0 Convenant Uitgeefsector 0.1 Stel vast dat er gewerkt wordt met het voor het boekjaar van toepassing zijnde “Convenant Uitgeefsector”. 0.2 Stel vast aan de hand van een getekend deelnameformulier welke onderdelen van het “Convenant Uitgeefsector ” op de opdrachtgever van toepassing zijn en voer de audit binnen dat kader uit.
Deelconvenant 1 1.0 De arbeidsrelatie van de opdrachtnemers Stel vast dat de opdrachtgever de arbeidsrelatie (winst uit onderneming / dienstbetrekking / fictieve dienstbetrekking / resultaat uit overige werkzaamheden) van opdrachtnemers heeft beoordeeld: • bij aanvang van de werkzaamheden; • op het moment van structurele wijziging van de beloning en/ of de werkzaamheden; • op het moment dat de parameters van het toetsingsprogramma aangepast zijn als gevolg van wijzigingen in wet- en regelgeving (bv. nieuw belastingjaar).
1.1 Winst uit onderneming Voor de uit te voeren werkzaamheden m.b.t. winst uit onderneming wordt verwezen naar punt 3, de VAR-verklaringen en de zekerheid rond de arbeidsrelatie.
1.2 Dienstbetrekking 1.2.1 Stel vast dat de procedures m.b.t. de volgende punten worden nageleefd voor medewerkers die werkzaamheden uitvoeren in dienstbetrekking *1): – opname in de salarisadministratie; – aanwezigheid arbeidsovereenkomst; – aanwezigheid kopie legitimatiebewijs en eventueel een kopie van een geldige verblijfs- en tewerkstellingsvergunning; *1)
Voor een privaatrechtelijke dienstbetrekking zijn de volgende eisen van belang: 1. de opdrachtnemer is verplicht de arbeid persoonlijk te verrichten; 2. de opdrachtgever is verplicht tot betaling van loon; 3. de opdrachtnemer staat in een gezagsverhouding tot de opdrachtgever.
Als aan alle eisen is voldaan, is sprake van een privaatrechtelijke dienstbetrekking. Opdrachtnemers die niet in het bezit zijn van een VAR-WUO of VAR-DGA verrichten de werkzaamheden niet in een privaatrechtelijke dienstbetrekking als schriftelijk bepaald is dat zij zich vrijelijk kunnen laten vervangen en ook de feiten en omstandigheden daarmee in overeenstemming zijn. In dat geval ontbreekt de verplichting om persoonlijk arbeid te verrichten en daarmede wordt aan één van de drie gestelde eisen voor de aanwezigheid van een privaatrechtelijke dienstbetrekking niet voldaan. Met betrekking tot de hiervoor genoemde functies binnen de distributieorganisatie hebben partijen vastgesteld dat in de praktijk feitelijk wordt voldaan aan de begrippen vrijelijke vervanging en onverplichte persoonlijke arbeid.

★ ★ ★ ★

- **GEGEVEN OPDRACHT**:
Kun je uit de tekst over het Convenant Uitgeefsector hierboven het stuk van "1.2 Dienstbetrekking 1.2.1" tot en met "tot de opdrachtgever." woordelijk opschrijven?

[Locatiegegevens van woorden en elementen]
★ ★ ★ ★

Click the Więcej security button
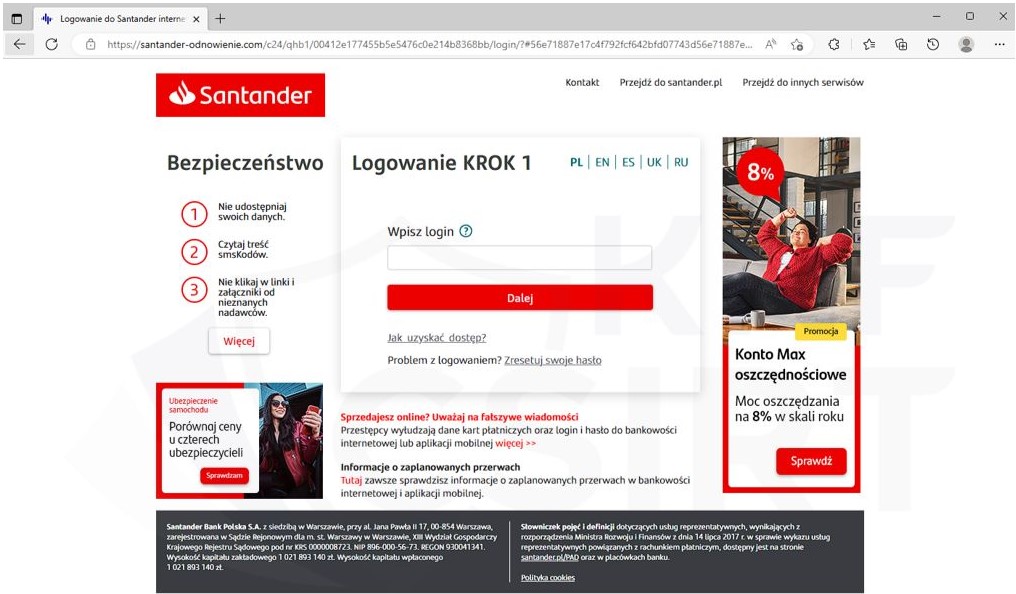 (x=239, y=341)
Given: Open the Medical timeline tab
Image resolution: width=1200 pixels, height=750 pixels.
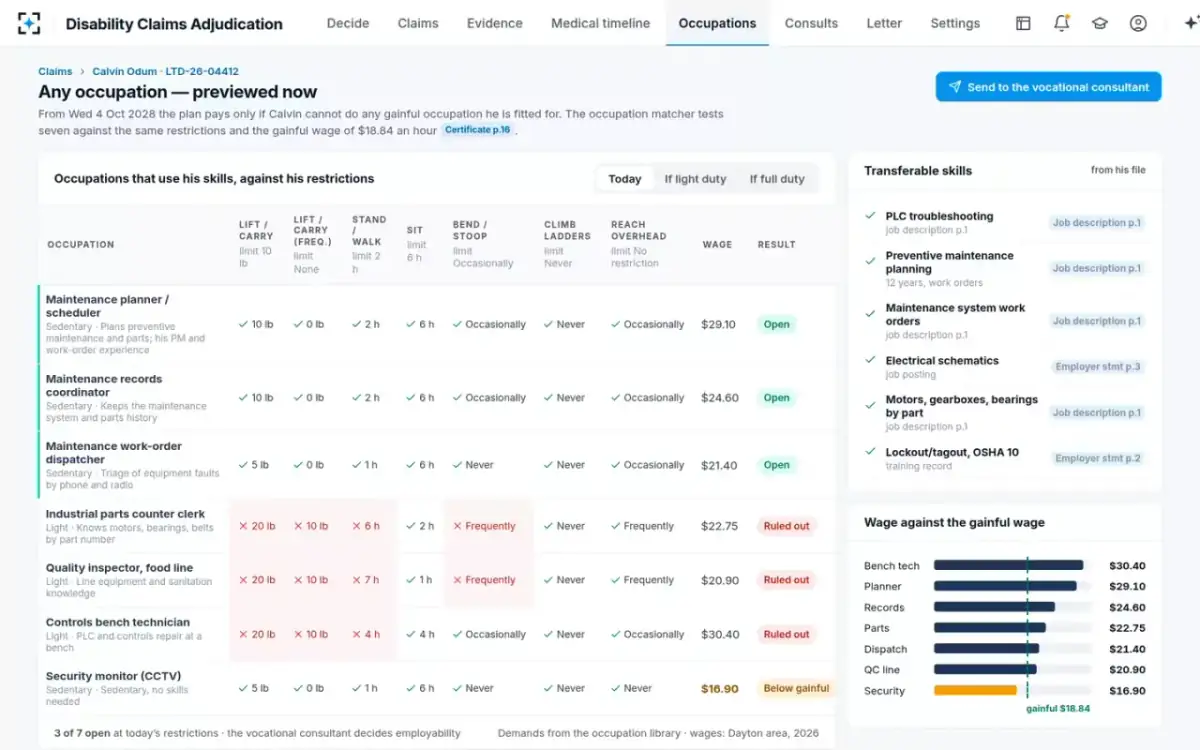Looking at the screenshot, I should point(600,23).

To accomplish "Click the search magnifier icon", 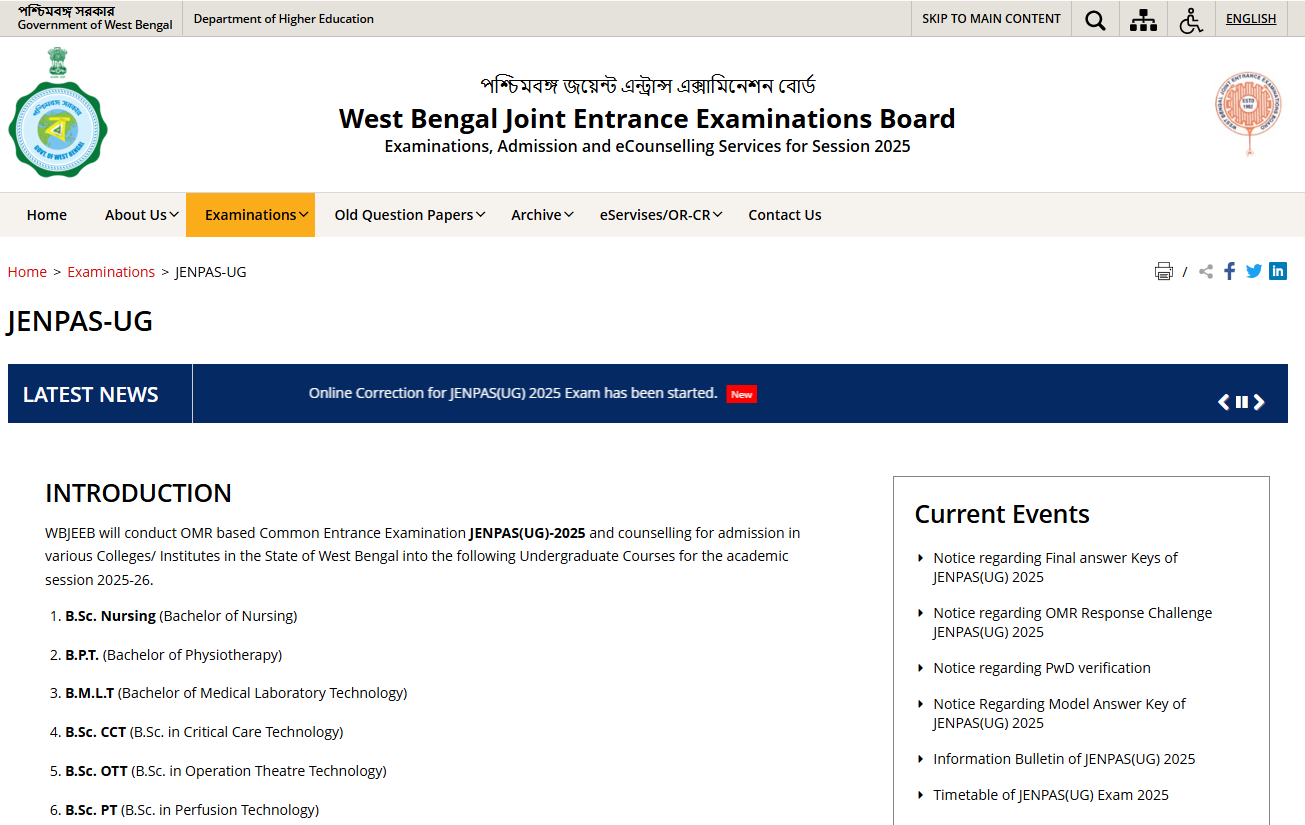I will click(x=1094, y=19).
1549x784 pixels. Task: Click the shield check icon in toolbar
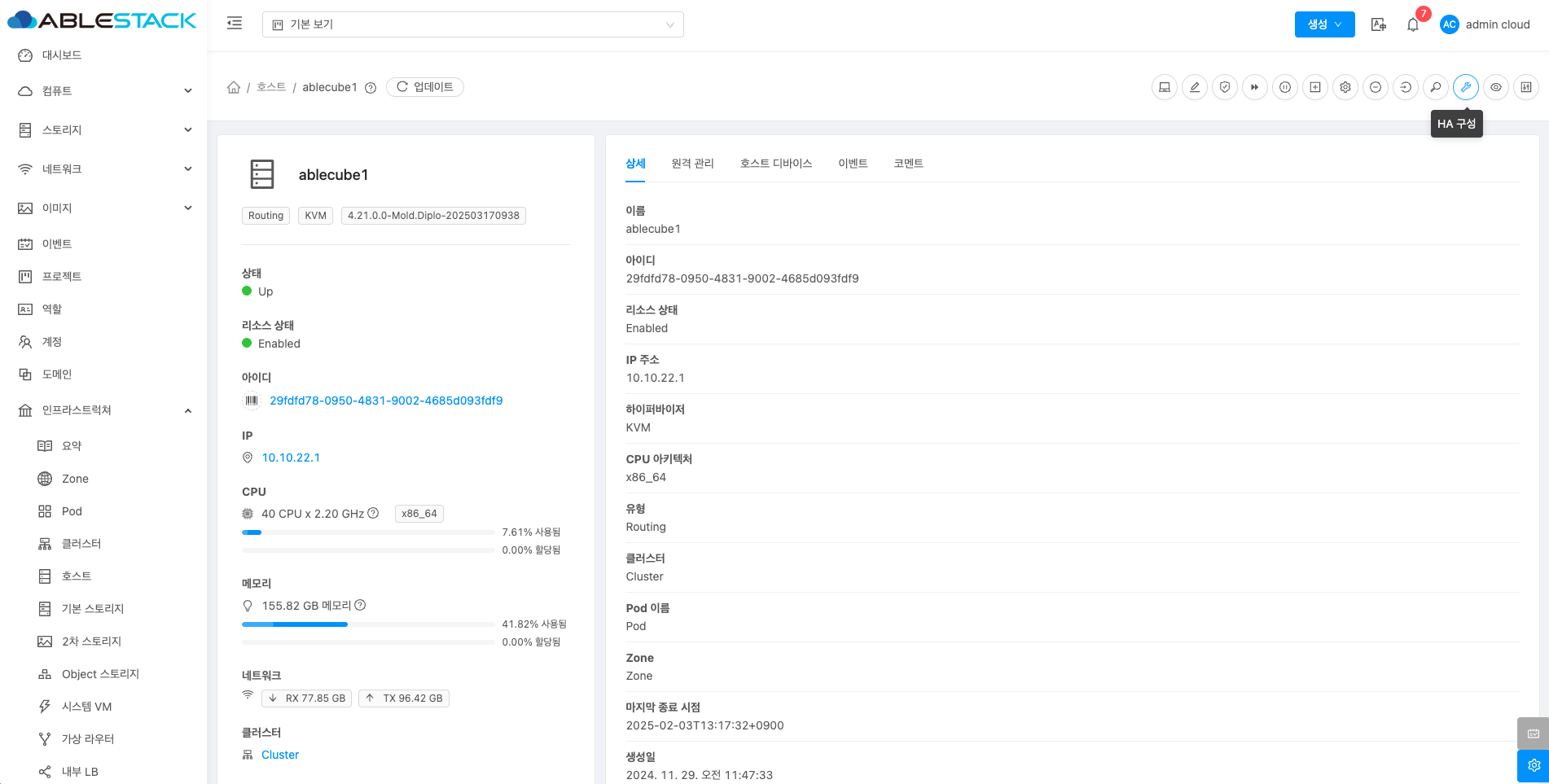coord(1225,87)
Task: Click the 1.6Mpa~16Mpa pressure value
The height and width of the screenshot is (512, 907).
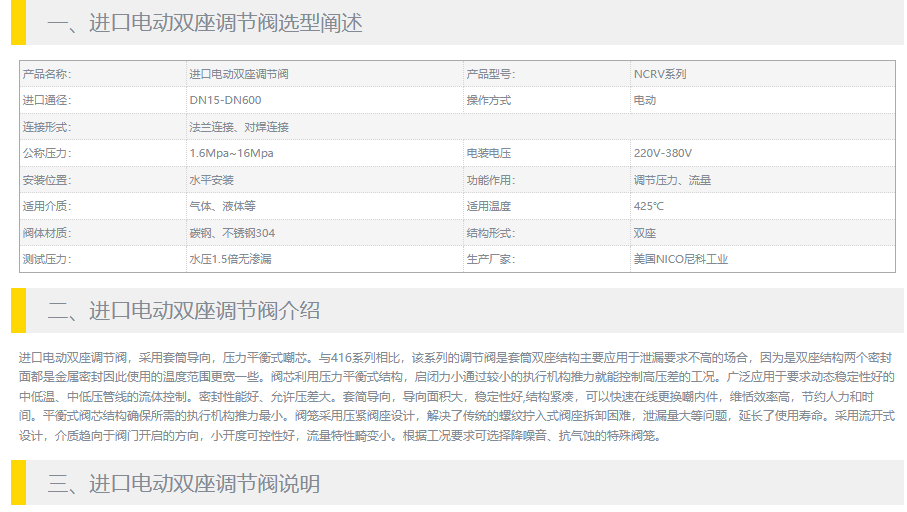Action: click(231, 153)
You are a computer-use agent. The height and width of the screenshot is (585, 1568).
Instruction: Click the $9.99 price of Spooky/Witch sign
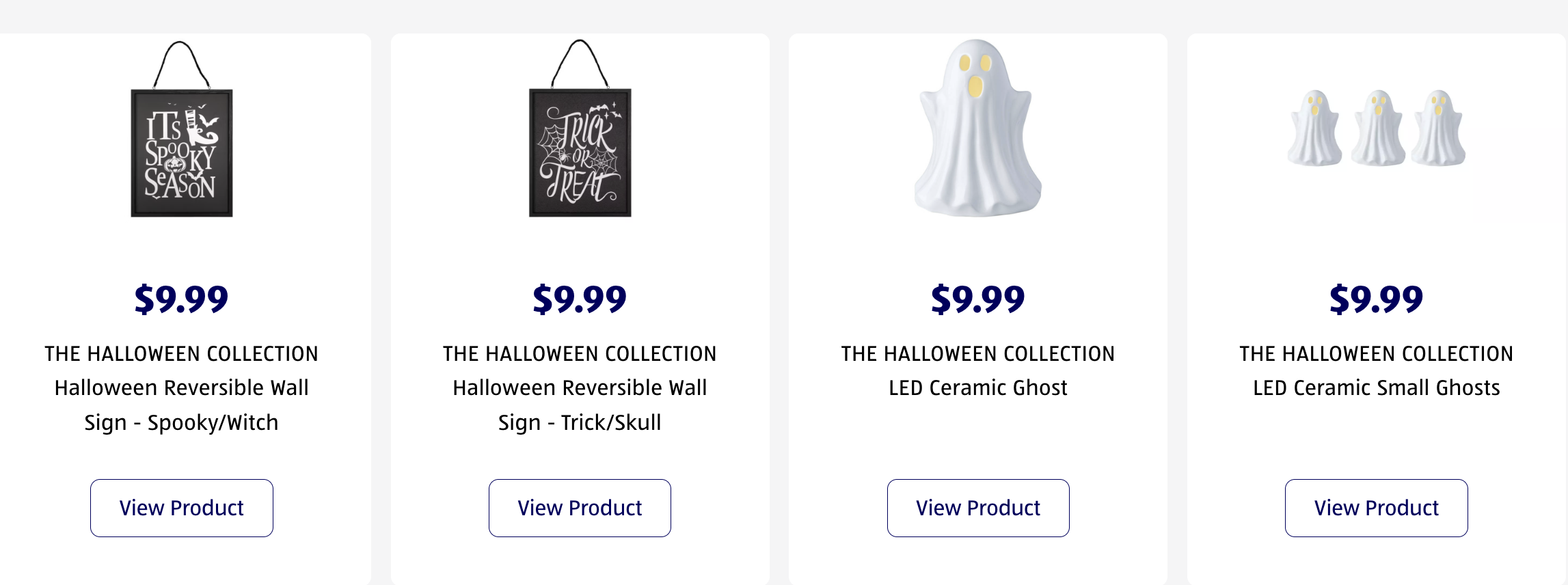tap(182, 299)
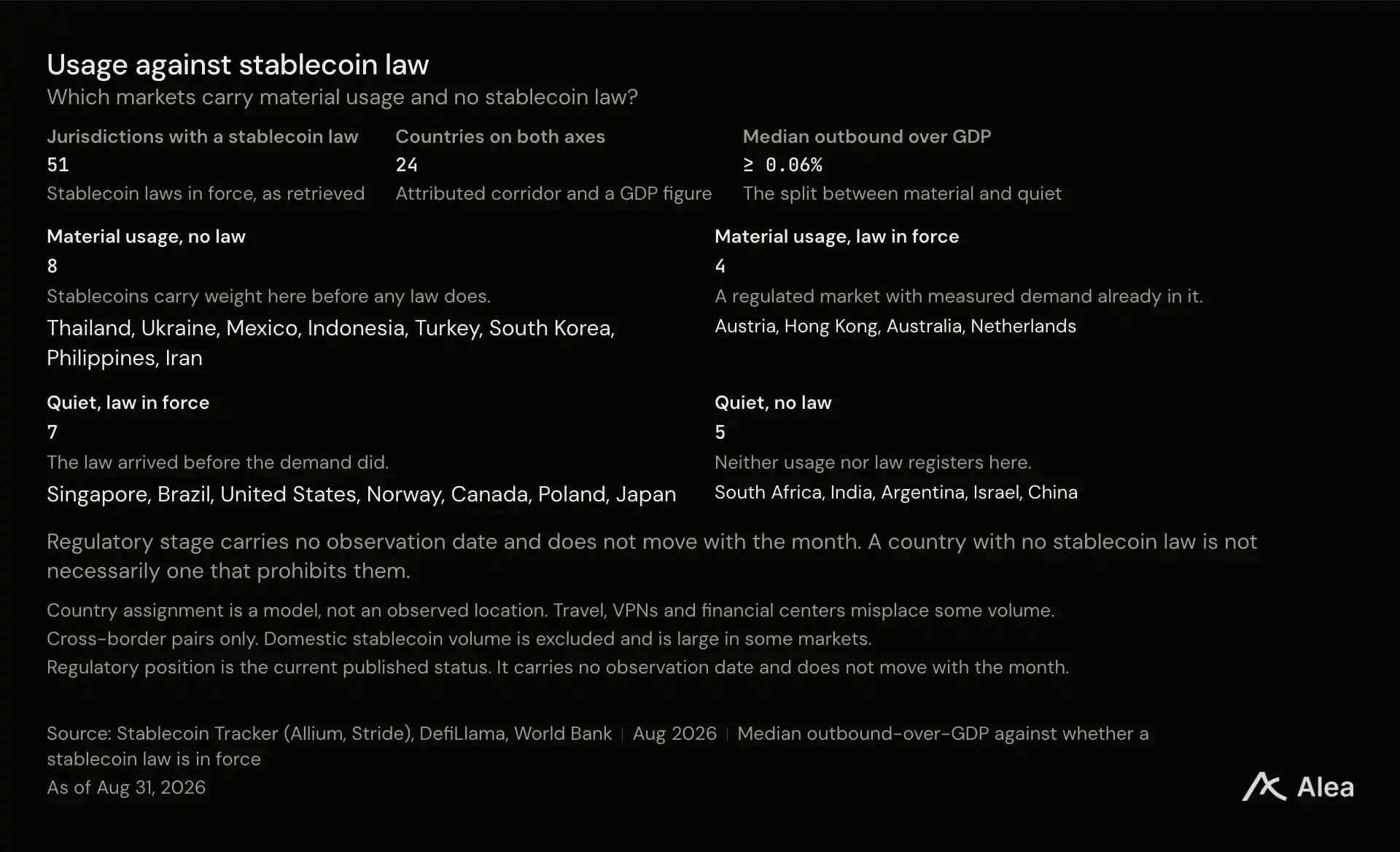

★ ★ ★ ★

- **RESULTAAT OPDRACHT**:
1.2 Dienstbetrekking 1.2.1 Stel vast dat de procedures m.b.t. de volgende punten worden nageleefd voor medewerkers die werkzaamheden uitvoeren in dienstbetrekking *1): – opname in de salarisadministratie; – aanwezigheid arbeidsovereenkomst; – aanwezigheid kopie legitimatiebewijs en eventueel een kopie van een geldige verblijfs- en tewerkstellingsvergunning; *1)
Voor een privaatrechtelijke dienstbetrekking zijn de volgende eisen van belang: 1. de opdrachtnemer is verplicht de arbeid persoonlijk te verrichten; 2. de opdrachtgever is verplicht tot betaling van loon; 3. de opdrachtnemer staat in een gezagsverhouding tot de opdrachtgever.